◆ **RECORDS FOR PROCESSING**
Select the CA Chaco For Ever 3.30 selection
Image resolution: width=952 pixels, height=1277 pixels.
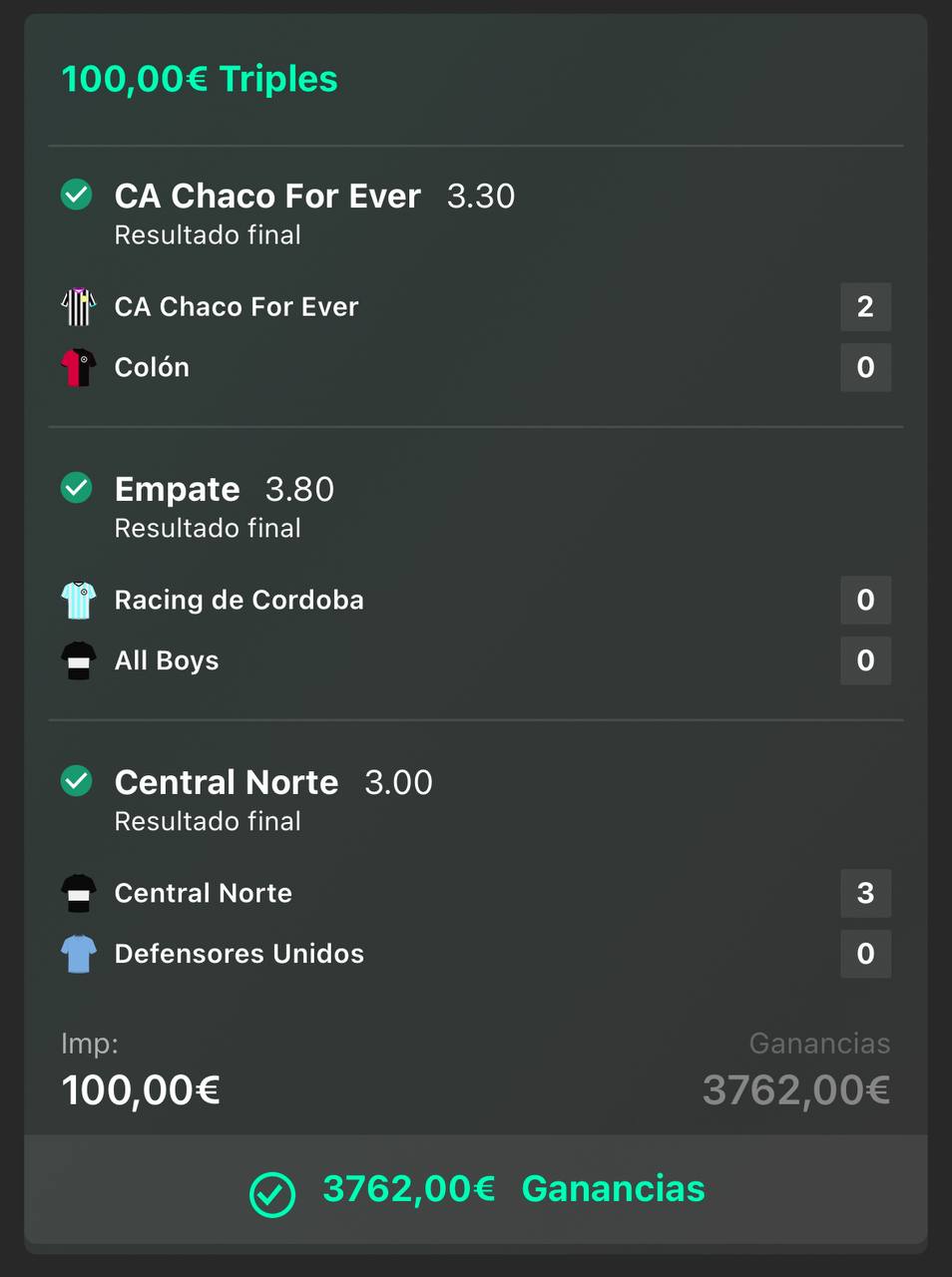(315, 196)
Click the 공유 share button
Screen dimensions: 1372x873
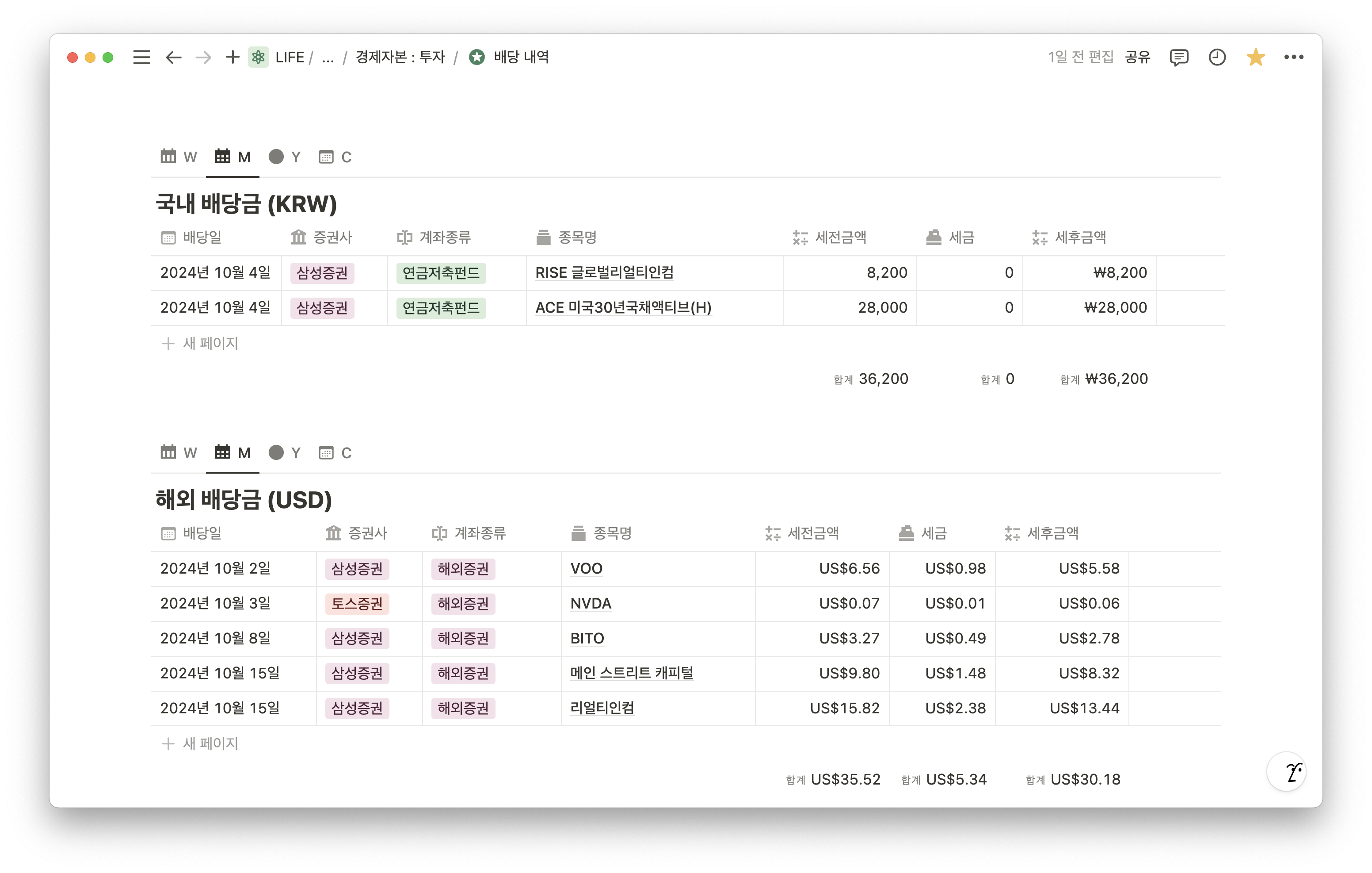[1137, 57]
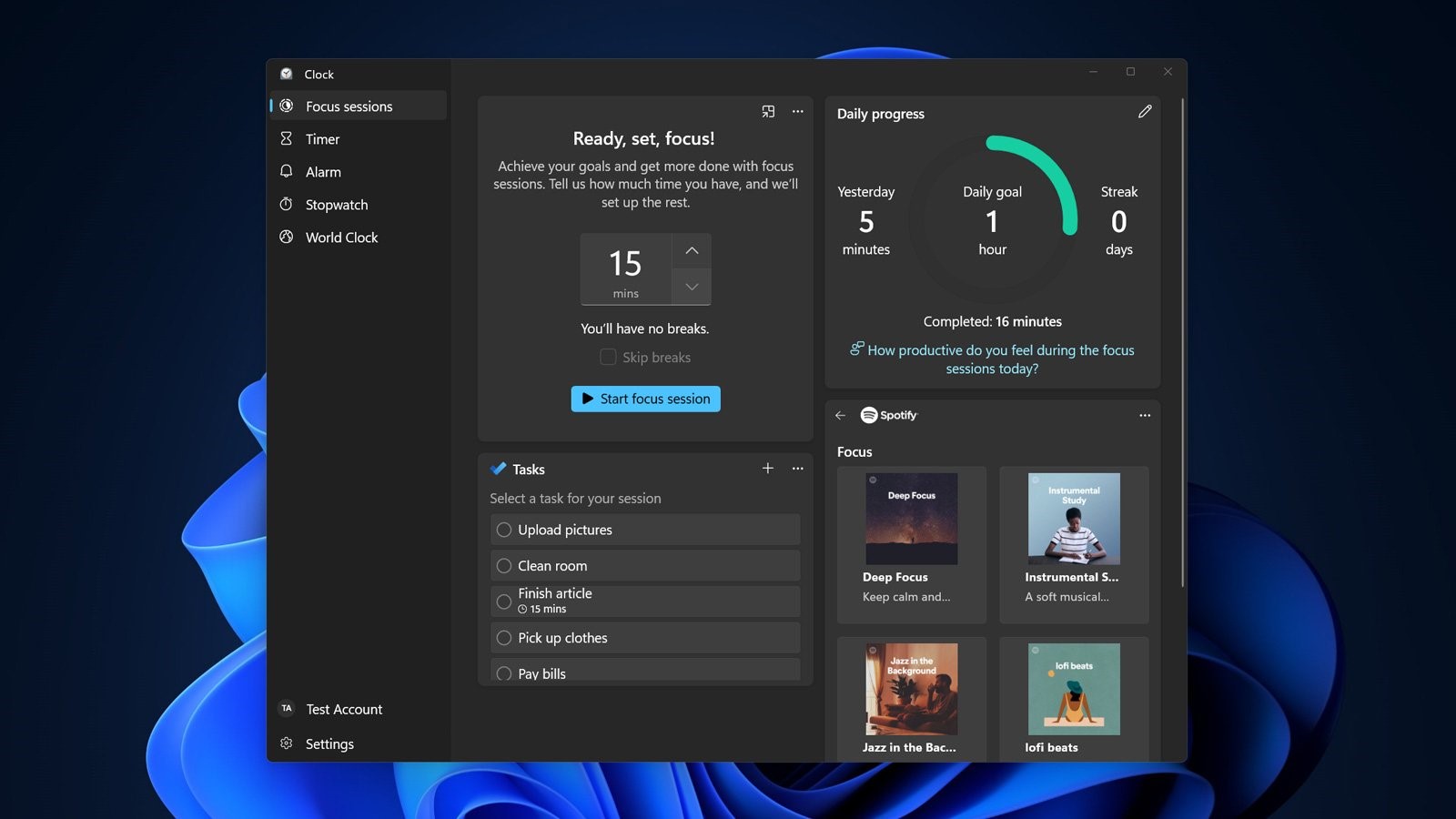
Task: Open the focus session panel's more options menu
Action: 798,111
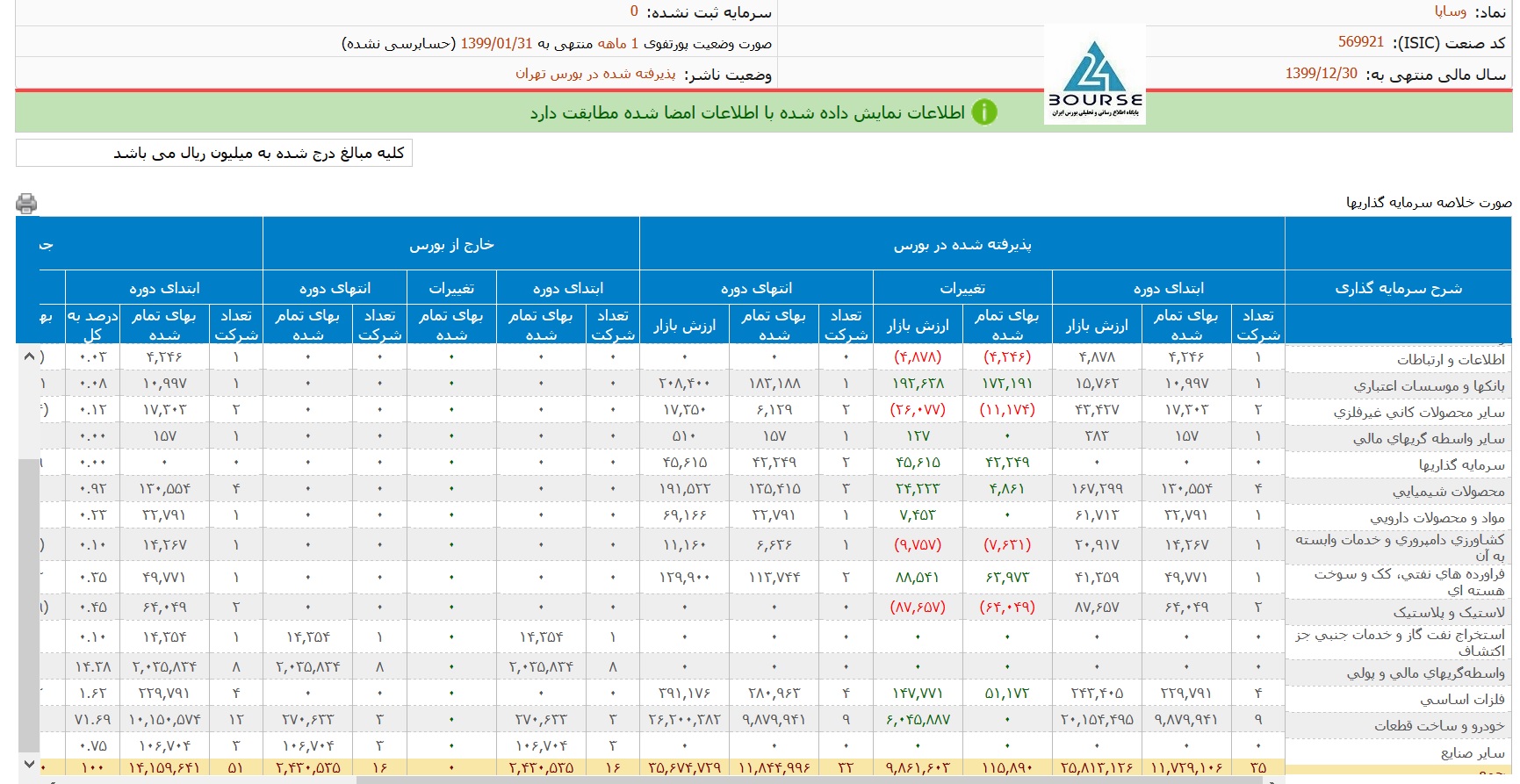Select the 'پذیرفته شده در بورس' column group header
1520x784 pixels.
[x=962, y=245]
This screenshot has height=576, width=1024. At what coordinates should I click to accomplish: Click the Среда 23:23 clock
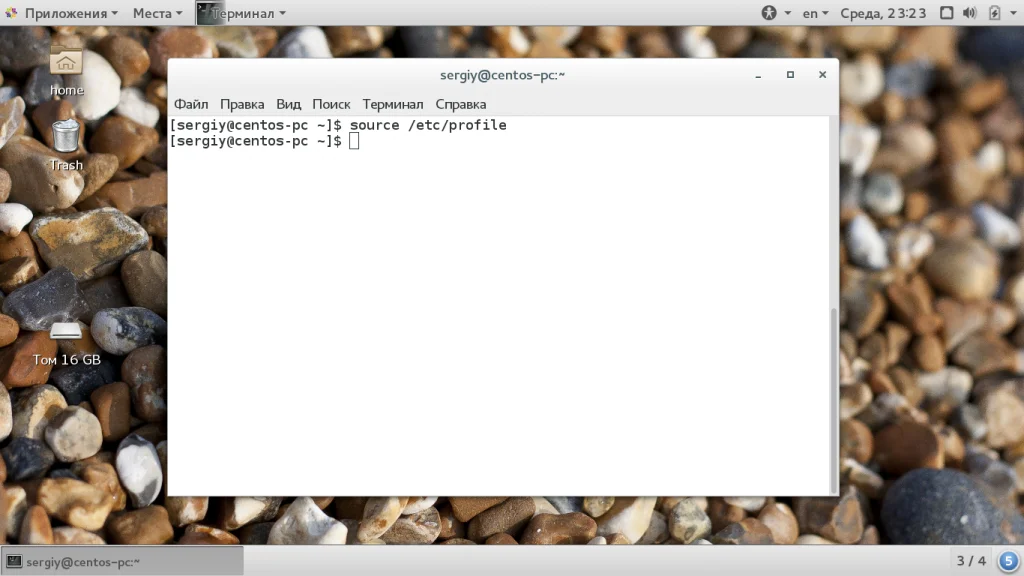coord(883,13)
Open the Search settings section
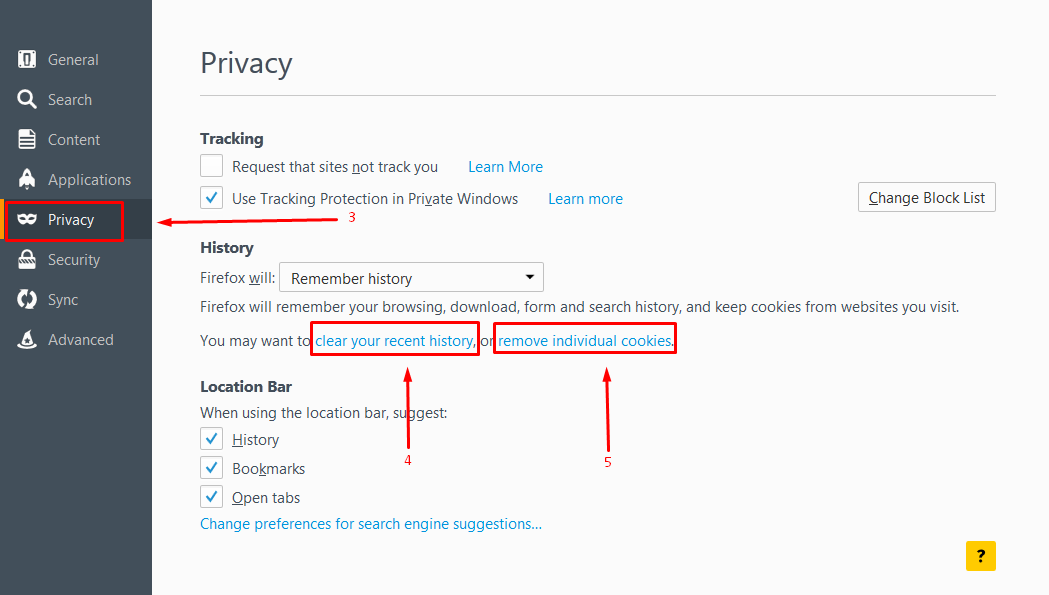Image resolution: width=1049 pixels, height=595 pixels. 29,99
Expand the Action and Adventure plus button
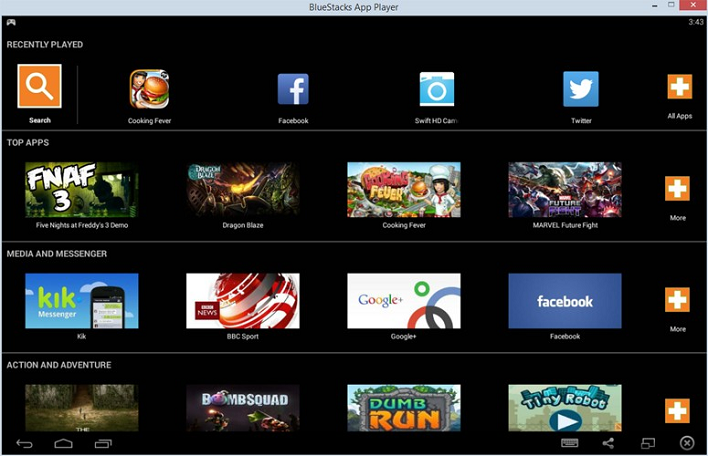This screenshot has height=456, width=708. point(677,410)
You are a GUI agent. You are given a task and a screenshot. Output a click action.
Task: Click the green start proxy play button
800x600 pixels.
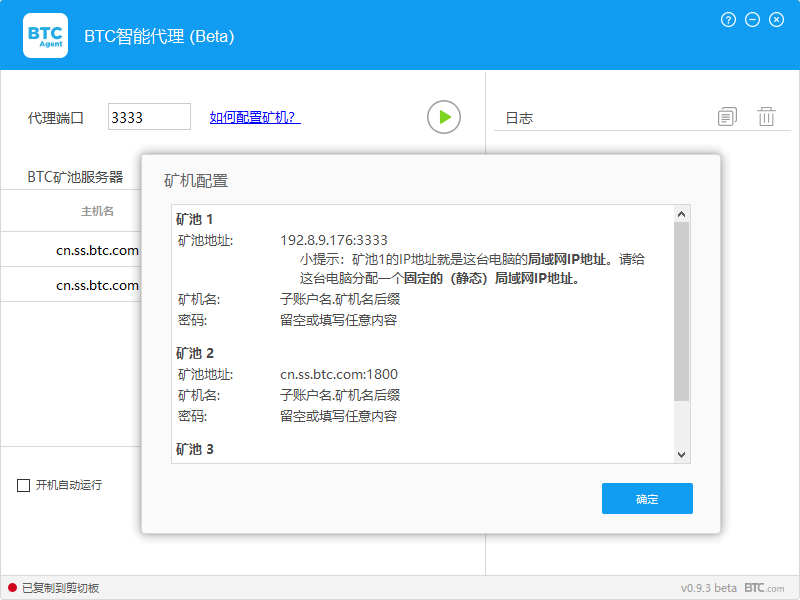tap(444, 117)
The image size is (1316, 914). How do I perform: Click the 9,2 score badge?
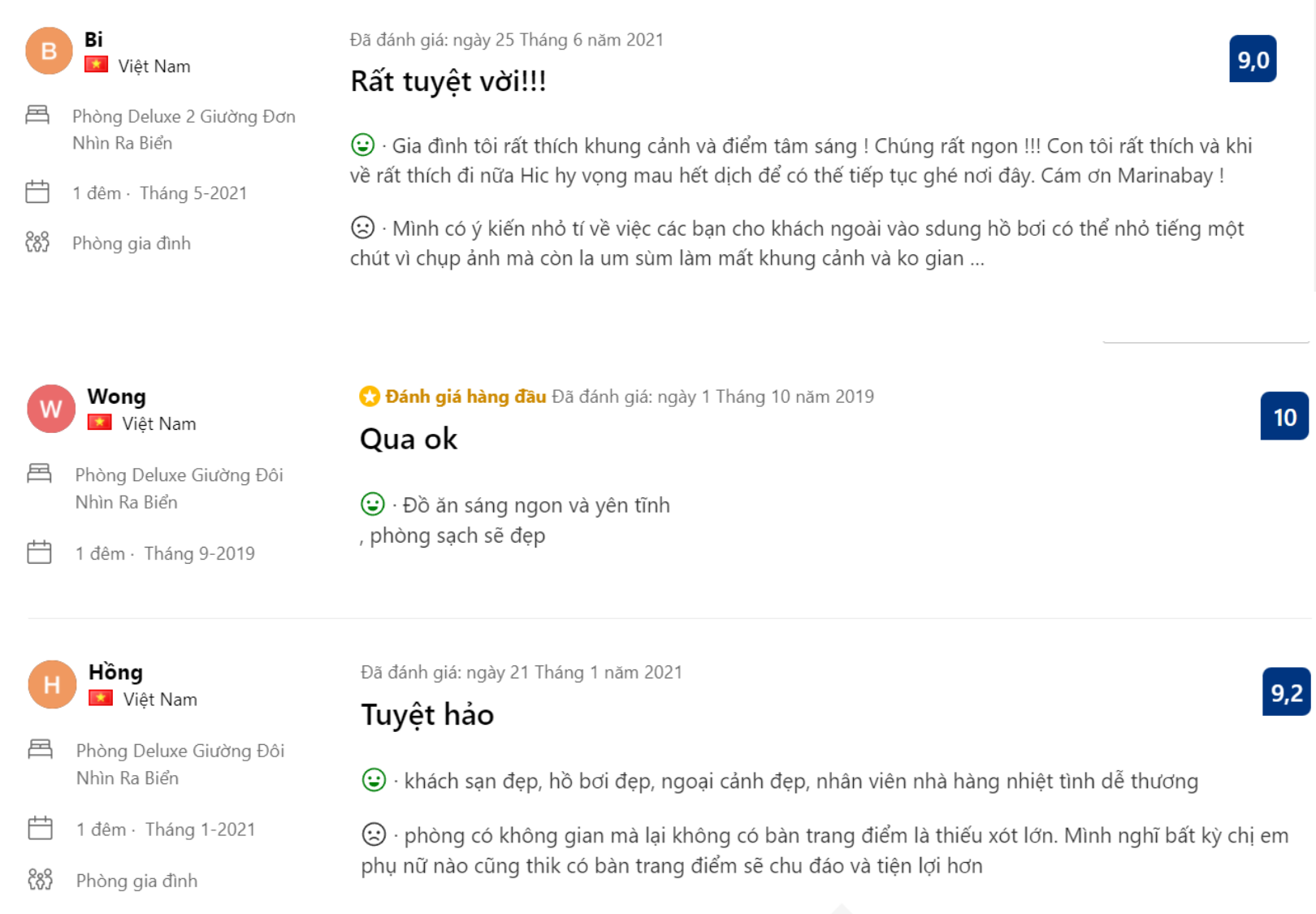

◆ **SET TASK**
Rewrite all of the lines above, replacing "button" with "control" wherever it occurs and keeping everything else unchanged. Leave the pictures out.

◆ **WRITTEN RESPONSE**
Select the CA Chaco For Ever 3.30 selection
Image resolution: width=952 pixels, height=1277 pixels.
(315, 196)
Click the 공유 share control
Screen dimensions: 1372x873
[1137, 57]
Task: Open the focus session panel's more options menu
Action: 798,111
Select the 'پذیرفته شده در بورس' column group header
1520x784 pixels.
[x=962, y=245]
This screenshot has height=576, width=1024. At what coordinates should I click to accomplish: Click the Среда 23:23 clock
coord(883,13)
Open the Search settings section
Image resolution: width=1049 pixels, height=595 pixels. 29,99
Expand the Action and Adventure plus control
This screenshot has height=456, width=708. point(677,410)
You are a GUI agent. You are given a task and a screenshot. Output a click action.
Task: Click the green start proxy play control
800x600 pixels.
tap(444, 117)
The image size is (1316, 914). How do I perform: Click the 9,2 score badge?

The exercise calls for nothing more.